WHAT TO PRODUCE
Repeat exactly, and nothing more, the lines from the one that includes "Given: Click the Chart title menu label" through the final line of the entries; skip the pictures.
*** Opening of EXTRACTED INFORMATION ***
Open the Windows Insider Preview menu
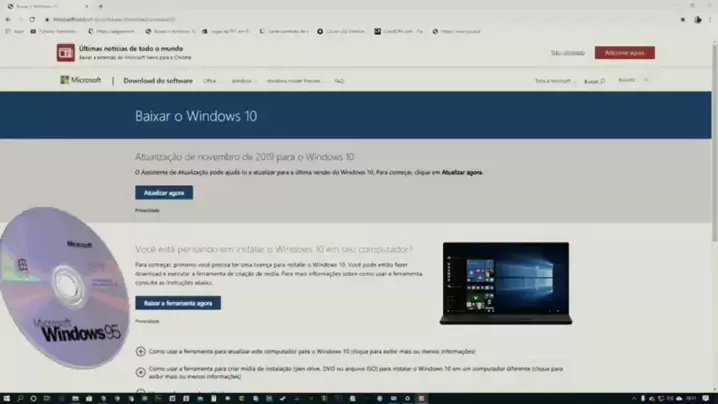718x404 pixels. pyautogui.click(x=295, y=81)
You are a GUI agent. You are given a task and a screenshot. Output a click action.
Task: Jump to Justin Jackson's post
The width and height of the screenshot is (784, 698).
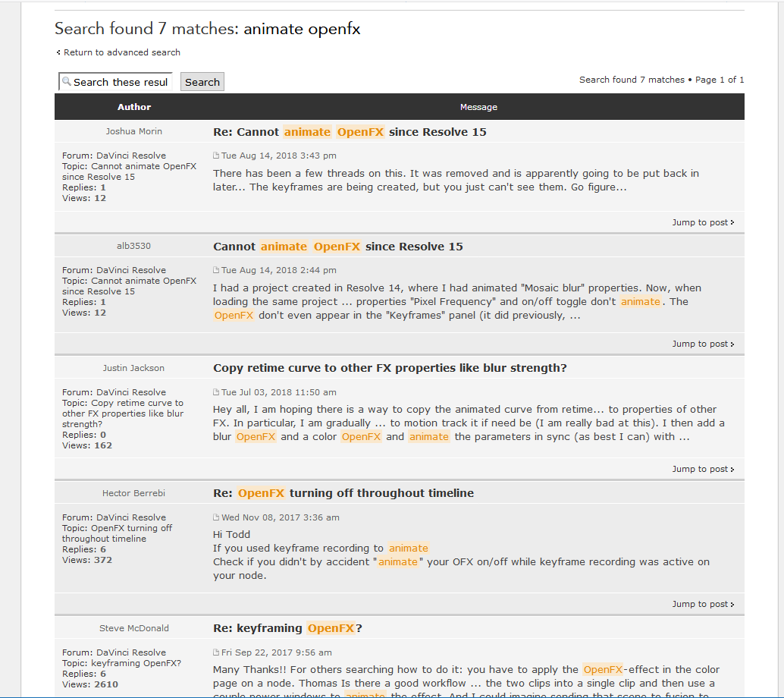click(703, 469)
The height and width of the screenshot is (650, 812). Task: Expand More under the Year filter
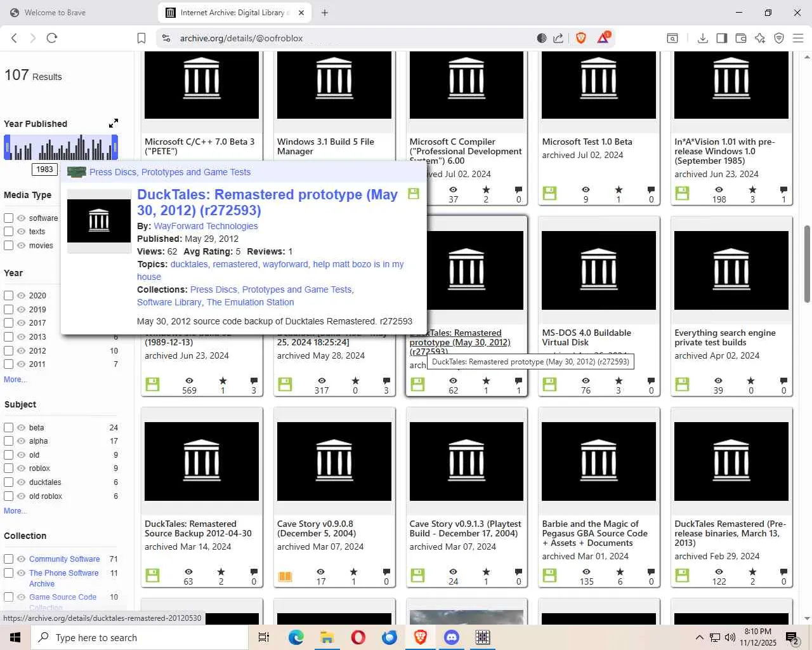[15, 380]
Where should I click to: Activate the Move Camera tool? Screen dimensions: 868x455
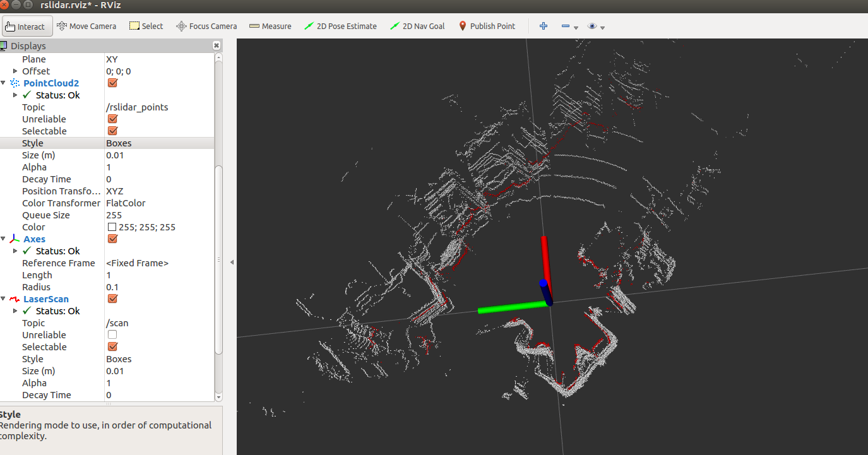click(x=86, y=26)
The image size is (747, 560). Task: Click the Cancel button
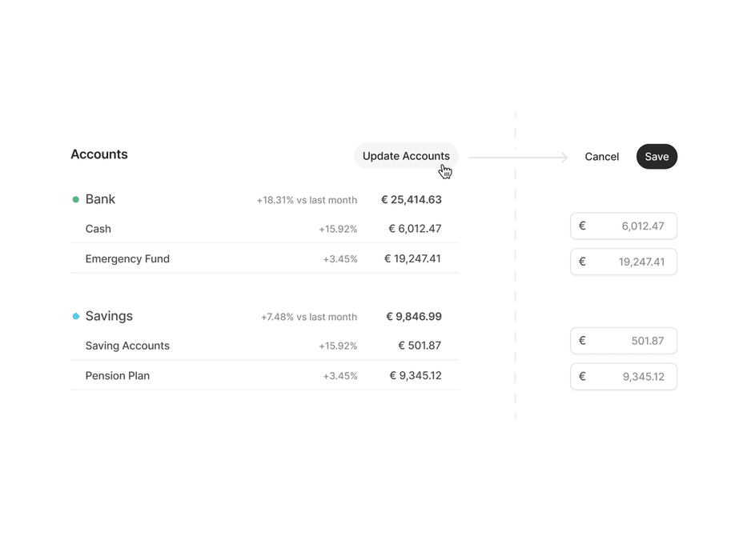point(601,157)
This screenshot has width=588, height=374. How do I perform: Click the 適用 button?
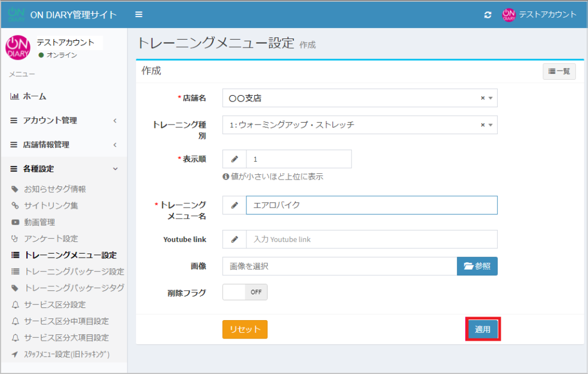[482, 329]
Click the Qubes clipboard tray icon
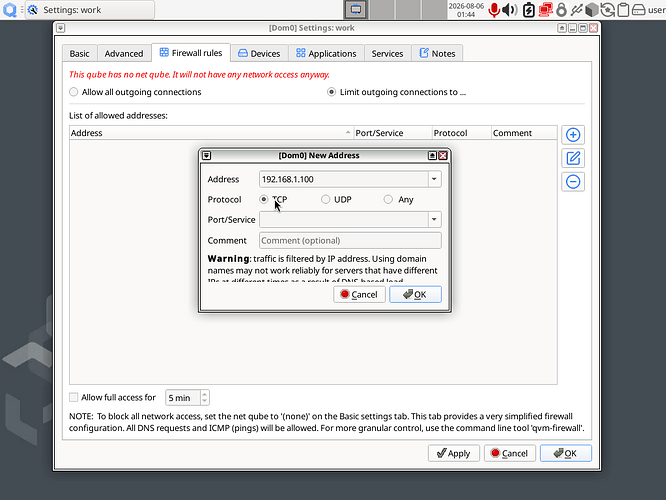The height and width of the screenshot is (500, 666). click(623, 10)
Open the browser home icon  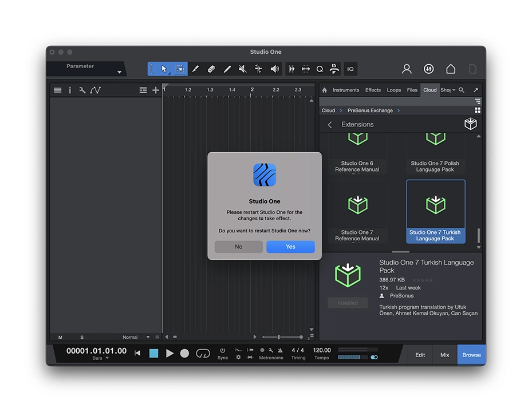[325, 90]
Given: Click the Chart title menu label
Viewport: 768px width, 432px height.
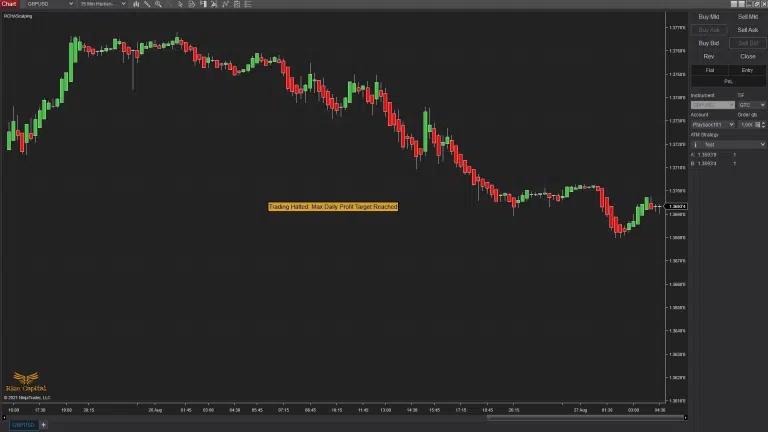Looking at the screenshot, I should pos(9,4).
*** Close of EXTRACTED INFORMATION ***
TASK OUTPUT
Given: Click the Chart title menu label
Viewport: 768px width, 432px height.
Looking at the screenshot, I should pos(9,4).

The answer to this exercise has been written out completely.